And y’all thought 2020 was going to be the worst year
[cop sniffing me] you’re all over the road get out of the vehicle
[me after putting on too much hand cream] I’ll try
[scrabble]
BATMAN: pass
SUPERMAN: again?
BATMAN: can’t spell anything
SUPERMAN: *rubbing temples* not every word has to start with BAT
SURE IF YOU LIVE IN THE WOODS THERE IS A NON-ZERO CHANCE YOU WILL BE TORN APART BY SOMETHING BIGGER THAN YOU BUT I CAN GUARANTEE YOU WILL NEVER HAVE TO HEAR ABOUT PODCASTS AGAIN
[wife looking at sketch of donut burglar on the news]
“he looks like you”
[me holding huge glass of milk on way to basement] it’s not though
Went to a social event for my kid’s new school and they asked the parents to share what your friends like in 7th grade and I told them if I shared that you wouldn’t let your kid hang out with mine.
I get it garden box. If someone massaged me, gave me the best nutrients, plenty of water & let me rest in the sun, I would be capable of producing amazing things, too
I’m a bad influence on myself.

§ **Directive 1**
Format the rows starting at the line that contains "Where should I" and ending at the line that contains "666x626 pixels. click(x=487, y=545)" as a Markdown table with the columns Number and Line, one line per table row and no blank lines.
The jokes and the rows below them were taken from unrelated sources.

§ **Dataset extract**

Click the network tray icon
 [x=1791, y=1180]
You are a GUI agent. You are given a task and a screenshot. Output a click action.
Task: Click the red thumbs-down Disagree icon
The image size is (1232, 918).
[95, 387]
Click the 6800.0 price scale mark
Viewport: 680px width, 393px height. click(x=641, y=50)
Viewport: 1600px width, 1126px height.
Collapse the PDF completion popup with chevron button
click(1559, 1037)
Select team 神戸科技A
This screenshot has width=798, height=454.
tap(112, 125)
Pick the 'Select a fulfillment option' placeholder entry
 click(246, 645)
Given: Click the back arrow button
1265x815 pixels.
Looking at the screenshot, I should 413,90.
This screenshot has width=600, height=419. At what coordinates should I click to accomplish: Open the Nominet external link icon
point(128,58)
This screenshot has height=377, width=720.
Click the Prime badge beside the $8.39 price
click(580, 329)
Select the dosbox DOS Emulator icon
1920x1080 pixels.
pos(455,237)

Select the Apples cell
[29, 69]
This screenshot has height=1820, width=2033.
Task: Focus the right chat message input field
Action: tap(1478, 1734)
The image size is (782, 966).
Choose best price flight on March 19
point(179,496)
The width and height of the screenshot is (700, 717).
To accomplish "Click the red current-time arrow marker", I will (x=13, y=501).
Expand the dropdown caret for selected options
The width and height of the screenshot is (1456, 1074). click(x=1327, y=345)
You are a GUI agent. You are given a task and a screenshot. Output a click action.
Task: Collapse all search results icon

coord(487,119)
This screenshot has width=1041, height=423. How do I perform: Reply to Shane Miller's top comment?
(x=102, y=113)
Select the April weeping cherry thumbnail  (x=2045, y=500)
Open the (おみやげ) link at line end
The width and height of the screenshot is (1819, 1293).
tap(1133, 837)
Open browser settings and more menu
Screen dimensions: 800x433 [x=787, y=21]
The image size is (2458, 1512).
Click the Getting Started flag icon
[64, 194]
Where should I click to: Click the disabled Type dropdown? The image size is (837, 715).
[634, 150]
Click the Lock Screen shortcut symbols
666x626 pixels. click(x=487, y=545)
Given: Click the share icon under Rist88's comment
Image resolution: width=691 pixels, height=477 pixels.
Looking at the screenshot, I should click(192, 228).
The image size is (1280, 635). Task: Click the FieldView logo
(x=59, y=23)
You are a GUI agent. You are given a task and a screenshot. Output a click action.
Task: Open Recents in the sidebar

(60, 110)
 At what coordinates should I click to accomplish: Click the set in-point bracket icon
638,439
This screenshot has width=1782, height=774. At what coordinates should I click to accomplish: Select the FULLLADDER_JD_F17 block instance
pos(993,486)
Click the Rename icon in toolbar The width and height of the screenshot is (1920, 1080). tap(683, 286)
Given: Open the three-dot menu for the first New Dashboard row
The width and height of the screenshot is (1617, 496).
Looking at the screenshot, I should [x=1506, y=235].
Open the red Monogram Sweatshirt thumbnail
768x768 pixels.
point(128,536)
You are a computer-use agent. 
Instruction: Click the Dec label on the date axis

§ **Directive 2**
Extract the passage of the jokes starting at "I get it garden" and ending at "influence on myself.", copied word for word.

§ **Right answer 1**
| Number | Line |
|---|---|
| 1 | Where should I click to: Click the disabled Type dropdown? The image size is (837, 715). |
| 2 | [634, 150] |
| 3 | Click the Lock Screen shortcut symbols |
| 4 | 666x626 pixels. click(x=487, y=545) |

§ **Right answer 2**
I get it garden box. If someone massaged me, gave me the best nutrients, plenty of water & let me rest in the sun, I would be capable of producing amazing things, too
I’m a bad influence on myself.